Als ik naar de Euromast keek, ging ik in mijn fantasie nooit hoger dan het restaurant halverwege. Ten eerste vond ik dat liftje in de wolken een beetje eng, en ten tweede leek het me helemaal het einde om eens in een restaurant in een toren te eten. Van een vriendje op school wist ik dat de koningin van Nederland er regelmatig at, met haar man en kinderen. Soms at Johan Cruijff dan een hapje mee, of de president van Amerika. Omdat mijn culinaire ervaring destijds niet verder reikte dan de afhaalchinees op de hoek, stelde ik me voor dat er in het ufo-achtige restaurant met zijn mysterieuze zwarte ramen rode papieren lampen hingen met drakenpatronen, en dat je overal kroepoek bij kon krijgen. Van sambal was geen sprake, want dat vond ik vies.

Inmiddels heb ik mijn lijstje voor een groot deel afgewerkt.
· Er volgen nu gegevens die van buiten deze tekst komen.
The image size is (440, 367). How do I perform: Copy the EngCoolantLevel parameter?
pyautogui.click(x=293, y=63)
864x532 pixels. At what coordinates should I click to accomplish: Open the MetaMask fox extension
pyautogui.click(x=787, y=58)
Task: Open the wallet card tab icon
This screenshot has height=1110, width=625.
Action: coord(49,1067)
Ik ben op de Domtoren, de Empire State Building en de Chinese Muur geweest. Maar de maan, de Space Shuttle en de Euromast: Soms, als ik over de snelweg naar Rotterdam rijd, zie ik hem ineens staan: een grote prikker met een dikke plak worst, in silhouet boven de stad. Maar Rotterdam groeit. De Euromast moet concurreren met de Delftse Poort, Montevideo en vooral de Erasmusbrug, die hem verstoten heeft van zijn ereplekje als symbool van Rotterdam. Dat is jammer, maar logisch. Rotterdam is een stad die zichzelf om de zoveel tijd opnieuw uitvindt, een stad die net als sommige dieren moet vervellen. En omdat ze vastligt aan de Maas, blijven de oude vellen eromheen hangen, zoals mijn vergeelde Euromastfoto al jaren in de loslatende repen plakband hangt.
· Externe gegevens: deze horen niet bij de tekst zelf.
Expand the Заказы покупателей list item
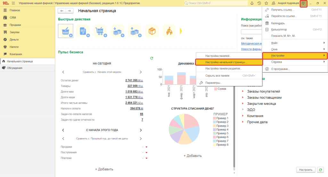This screenshot has height=177, width=328. (242, 92)
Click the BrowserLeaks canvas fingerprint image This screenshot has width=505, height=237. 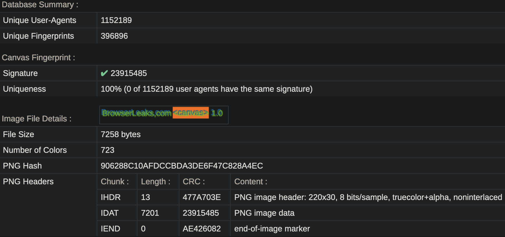coord(164,115)
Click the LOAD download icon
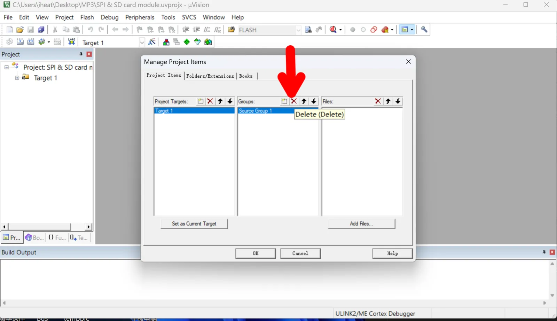This screenshot has height=321, width=557. [71, 42]
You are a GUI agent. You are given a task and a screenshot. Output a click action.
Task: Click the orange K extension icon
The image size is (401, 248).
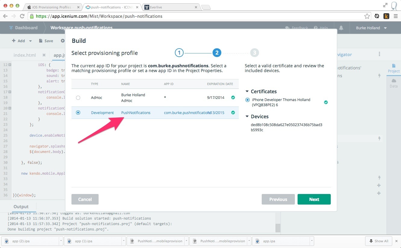point(386,16)
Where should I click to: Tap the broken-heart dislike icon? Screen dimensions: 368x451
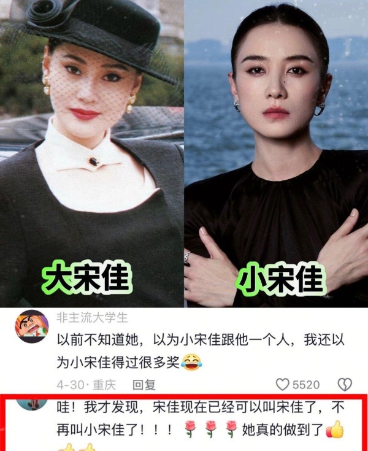point(345,385)
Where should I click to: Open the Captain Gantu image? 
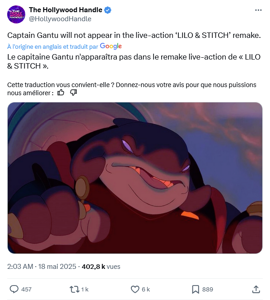tap(135, 178)
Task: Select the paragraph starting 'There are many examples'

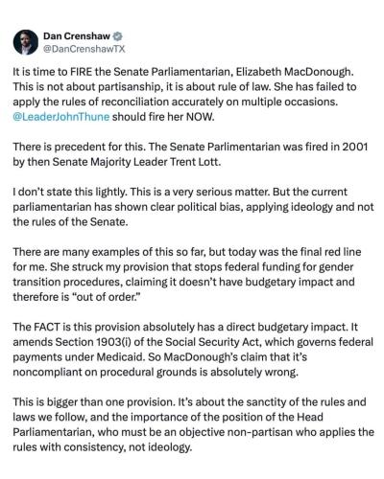Action: coord(187,274)
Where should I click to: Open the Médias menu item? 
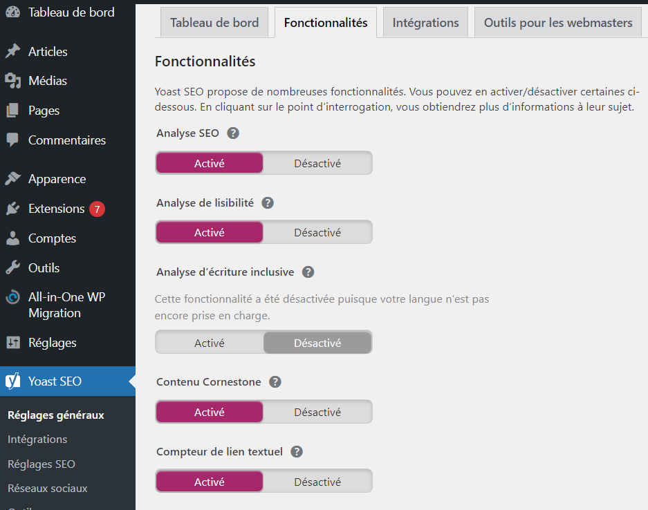click(48, 81)
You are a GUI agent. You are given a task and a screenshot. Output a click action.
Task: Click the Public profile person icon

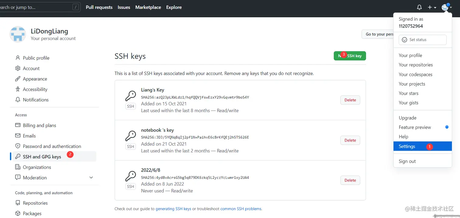click(18, 58)
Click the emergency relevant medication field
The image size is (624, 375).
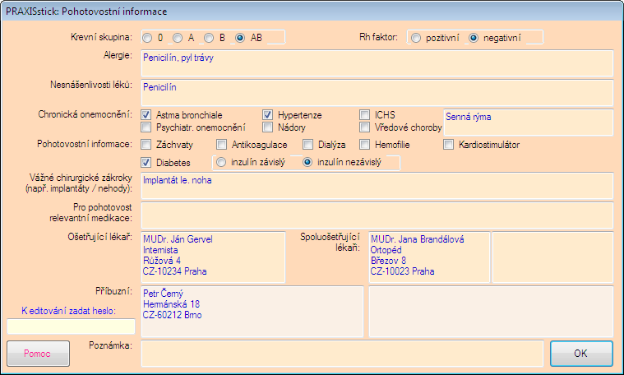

Er komt een dag dat ik in het restaurant in de Euromast ga eten. Ik moet wel opschieten, want ik weet niet hoelang Beatrix nog koningin van Nederland is. Misschien pak ik dan zelfs het liftje, als Hare Majesteit me meevraagt. En dan laten we ons samen meevoeren, naar het dak van Nederland. Maar voor ik dat doe, wil ik eerst nog een keertje met de Space Shuttle meevliegen naar de maan, en er rondrijden in een autootje met een schotelantenne erop.